Mangel an hochqualifiziertem Personal in den Verwaltungen
Hinzu komme: Die dynamisch gewachsenen Anforderungen an Wissen in einer komplexer werdenden Welt haben mit der Ausbildung und Weiterbildung im Öffentlichen Sektor nicht immer mitgehalten. Die Folge: Es gibt einen Mangel an hochqualifiziertem Personal auf der Verwaltungsebene. Besonders fehle es aus Sicht des Consultingverbandes an betriebswirtschaftlichem und technologischem Know-how. Hingegen ließen die vorhandenen juristischen Kompetenzen sicherlich weitgehend zu, die erforderlichen Tätigkeiten – zum Beispiel im Rahmen von Gesetzesvorhaben – mit eigenen Fachkräften zu bewältigen.
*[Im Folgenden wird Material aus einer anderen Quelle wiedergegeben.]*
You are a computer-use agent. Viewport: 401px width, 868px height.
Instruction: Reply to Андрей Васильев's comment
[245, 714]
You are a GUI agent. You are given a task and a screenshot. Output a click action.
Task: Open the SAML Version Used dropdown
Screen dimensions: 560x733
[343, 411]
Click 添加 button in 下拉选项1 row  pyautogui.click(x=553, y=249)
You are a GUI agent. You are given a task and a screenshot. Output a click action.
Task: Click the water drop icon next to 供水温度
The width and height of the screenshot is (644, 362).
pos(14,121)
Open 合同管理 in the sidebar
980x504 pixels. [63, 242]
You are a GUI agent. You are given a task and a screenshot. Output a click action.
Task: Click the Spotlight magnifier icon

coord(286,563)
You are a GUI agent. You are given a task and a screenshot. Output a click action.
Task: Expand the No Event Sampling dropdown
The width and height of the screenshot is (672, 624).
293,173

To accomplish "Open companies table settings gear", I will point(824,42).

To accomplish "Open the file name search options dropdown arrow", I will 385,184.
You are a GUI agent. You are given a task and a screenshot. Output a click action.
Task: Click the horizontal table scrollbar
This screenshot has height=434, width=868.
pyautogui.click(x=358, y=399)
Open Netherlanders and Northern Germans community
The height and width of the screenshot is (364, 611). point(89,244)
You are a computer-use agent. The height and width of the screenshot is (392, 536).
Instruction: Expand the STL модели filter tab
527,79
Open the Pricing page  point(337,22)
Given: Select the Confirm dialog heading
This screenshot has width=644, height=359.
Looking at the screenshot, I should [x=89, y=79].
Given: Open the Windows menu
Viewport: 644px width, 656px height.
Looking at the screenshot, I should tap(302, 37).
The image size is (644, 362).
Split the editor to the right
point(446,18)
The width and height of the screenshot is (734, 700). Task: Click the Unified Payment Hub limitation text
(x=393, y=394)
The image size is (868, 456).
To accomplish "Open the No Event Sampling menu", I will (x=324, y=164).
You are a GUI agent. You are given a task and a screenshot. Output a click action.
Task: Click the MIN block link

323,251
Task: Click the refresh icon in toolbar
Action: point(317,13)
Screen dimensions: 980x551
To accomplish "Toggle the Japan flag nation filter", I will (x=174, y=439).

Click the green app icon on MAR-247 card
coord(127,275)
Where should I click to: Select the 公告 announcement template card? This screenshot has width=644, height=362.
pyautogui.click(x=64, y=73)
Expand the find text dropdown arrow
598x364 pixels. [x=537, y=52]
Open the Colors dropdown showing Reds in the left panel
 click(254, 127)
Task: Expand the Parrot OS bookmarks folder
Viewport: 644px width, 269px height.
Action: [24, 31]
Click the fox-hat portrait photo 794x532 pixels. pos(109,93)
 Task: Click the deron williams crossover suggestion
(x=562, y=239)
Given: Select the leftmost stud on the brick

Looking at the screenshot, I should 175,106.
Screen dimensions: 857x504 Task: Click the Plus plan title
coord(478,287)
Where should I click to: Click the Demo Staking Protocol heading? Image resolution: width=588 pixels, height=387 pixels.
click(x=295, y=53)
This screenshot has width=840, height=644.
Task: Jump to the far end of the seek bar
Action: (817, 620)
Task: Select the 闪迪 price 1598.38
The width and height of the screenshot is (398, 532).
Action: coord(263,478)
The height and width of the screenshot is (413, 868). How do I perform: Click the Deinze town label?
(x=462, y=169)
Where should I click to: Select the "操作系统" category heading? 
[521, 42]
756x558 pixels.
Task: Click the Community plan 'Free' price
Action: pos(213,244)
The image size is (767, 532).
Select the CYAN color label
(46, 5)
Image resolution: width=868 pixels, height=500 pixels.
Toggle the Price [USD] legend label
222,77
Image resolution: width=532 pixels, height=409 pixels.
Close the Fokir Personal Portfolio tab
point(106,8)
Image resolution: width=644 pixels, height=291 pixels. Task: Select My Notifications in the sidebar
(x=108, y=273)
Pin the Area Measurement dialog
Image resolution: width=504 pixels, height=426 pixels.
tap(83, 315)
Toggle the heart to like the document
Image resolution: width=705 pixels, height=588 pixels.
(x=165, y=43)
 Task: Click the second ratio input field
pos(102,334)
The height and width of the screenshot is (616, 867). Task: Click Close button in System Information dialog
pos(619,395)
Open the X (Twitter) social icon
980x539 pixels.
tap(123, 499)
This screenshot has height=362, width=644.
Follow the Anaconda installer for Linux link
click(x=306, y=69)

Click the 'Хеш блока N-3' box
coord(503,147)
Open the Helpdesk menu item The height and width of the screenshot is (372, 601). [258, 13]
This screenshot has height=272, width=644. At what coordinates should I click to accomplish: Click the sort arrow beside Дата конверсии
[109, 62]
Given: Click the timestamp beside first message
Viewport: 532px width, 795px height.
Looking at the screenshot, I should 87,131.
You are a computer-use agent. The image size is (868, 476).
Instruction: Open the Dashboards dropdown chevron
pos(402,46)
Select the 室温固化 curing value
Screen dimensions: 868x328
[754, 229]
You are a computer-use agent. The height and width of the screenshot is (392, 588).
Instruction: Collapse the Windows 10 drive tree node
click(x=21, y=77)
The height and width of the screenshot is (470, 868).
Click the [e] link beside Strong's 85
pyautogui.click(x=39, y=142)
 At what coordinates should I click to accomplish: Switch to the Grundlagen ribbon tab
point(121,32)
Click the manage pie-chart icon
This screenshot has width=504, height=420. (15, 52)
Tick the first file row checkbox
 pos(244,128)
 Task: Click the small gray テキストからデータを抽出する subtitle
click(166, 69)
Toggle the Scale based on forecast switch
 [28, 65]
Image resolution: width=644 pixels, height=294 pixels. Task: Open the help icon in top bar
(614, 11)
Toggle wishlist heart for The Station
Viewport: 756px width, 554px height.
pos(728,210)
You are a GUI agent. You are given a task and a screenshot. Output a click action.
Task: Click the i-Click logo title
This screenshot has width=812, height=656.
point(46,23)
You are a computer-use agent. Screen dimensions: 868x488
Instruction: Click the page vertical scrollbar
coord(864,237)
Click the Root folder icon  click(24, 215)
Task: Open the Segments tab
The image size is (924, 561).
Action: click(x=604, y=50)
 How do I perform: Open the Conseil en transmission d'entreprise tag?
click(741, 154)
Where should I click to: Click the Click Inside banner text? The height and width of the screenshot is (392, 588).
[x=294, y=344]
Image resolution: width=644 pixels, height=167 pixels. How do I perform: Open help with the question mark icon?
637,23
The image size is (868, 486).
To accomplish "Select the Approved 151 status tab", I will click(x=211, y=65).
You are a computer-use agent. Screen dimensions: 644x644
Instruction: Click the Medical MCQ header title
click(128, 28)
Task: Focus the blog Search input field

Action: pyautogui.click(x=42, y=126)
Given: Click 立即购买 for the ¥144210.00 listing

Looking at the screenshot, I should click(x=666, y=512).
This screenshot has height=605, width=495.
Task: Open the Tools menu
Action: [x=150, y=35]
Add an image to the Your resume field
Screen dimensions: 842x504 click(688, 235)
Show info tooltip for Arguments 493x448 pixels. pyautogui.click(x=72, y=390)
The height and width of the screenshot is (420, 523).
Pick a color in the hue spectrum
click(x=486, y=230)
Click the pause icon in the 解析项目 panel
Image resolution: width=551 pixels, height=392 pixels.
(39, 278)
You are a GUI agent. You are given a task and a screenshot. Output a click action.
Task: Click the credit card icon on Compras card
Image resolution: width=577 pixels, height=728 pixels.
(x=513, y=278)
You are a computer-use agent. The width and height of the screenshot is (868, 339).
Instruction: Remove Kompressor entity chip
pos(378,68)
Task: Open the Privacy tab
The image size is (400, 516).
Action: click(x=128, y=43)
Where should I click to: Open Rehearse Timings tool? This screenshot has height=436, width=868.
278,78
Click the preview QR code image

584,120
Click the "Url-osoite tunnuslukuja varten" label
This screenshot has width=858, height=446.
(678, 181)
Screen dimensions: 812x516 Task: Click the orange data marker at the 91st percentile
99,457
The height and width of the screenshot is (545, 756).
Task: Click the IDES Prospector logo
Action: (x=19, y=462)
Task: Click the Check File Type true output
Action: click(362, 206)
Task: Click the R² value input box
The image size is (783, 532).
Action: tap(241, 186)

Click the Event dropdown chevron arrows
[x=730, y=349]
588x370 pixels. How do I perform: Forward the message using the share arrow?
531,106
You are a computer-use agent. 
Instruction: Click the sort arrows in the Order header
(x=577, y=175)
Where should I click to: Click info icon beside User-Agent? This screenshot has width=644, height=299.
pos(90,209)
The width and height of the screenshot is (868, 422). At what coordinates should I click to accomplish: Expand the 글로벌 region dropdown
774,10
Consulting-Nachfrage von Kunden aus dem Public Sector weltweit höher
Der aktuelle Vergleich von internationalem Zahlenmaterial (Quellen: FEACO, AMCF, BDU, 2019-2021) belegt, dass der Anteil am Consulting-Gesamtumsatz von Kunden aus der Öffentlichen Hand in Deutschland eher niedrig ausfällt. Hierzulande liegt der Anteil bei 9,9 Prozent (Quelle: BDU). Der US-Consultingverband AMCF gibt mit 30 Prozent eine dreimal so hohe Quote an. Das europäische Mittel liegt bei 13,9 Prozent. Großbritannien und Dänemark kommen auf einen Anteil von jeweils 22 Prozent, Spanien auf 17,5 Prozent sowie Frankreich auf 10,0 Prozent. (Quelle: FEACO).
In Deutschland wächst der Consulting-Gesamtmarkt seit vielen Jahren stärker als die Nachfrage aus dem Public Sector. Der Anteil dieser Kundenbranche lag in den vergangenen Jahren jeweils stabil zwischen neun und zehn Prozent. Gemäß der aktuellen BDU-Branchenstudie zum Beratungsmarkt 2021 betrug der Gesamtumsatz der Consultingbranche im Jahr 2020 insgesamt 34,6 Milliarden Euro. Der Umsatzanteil von 9,9 Prozent, der davon auf Kunden der gesamten Öffentlichen Hand entfällt, entspricht 3,42 Milliarden Euro.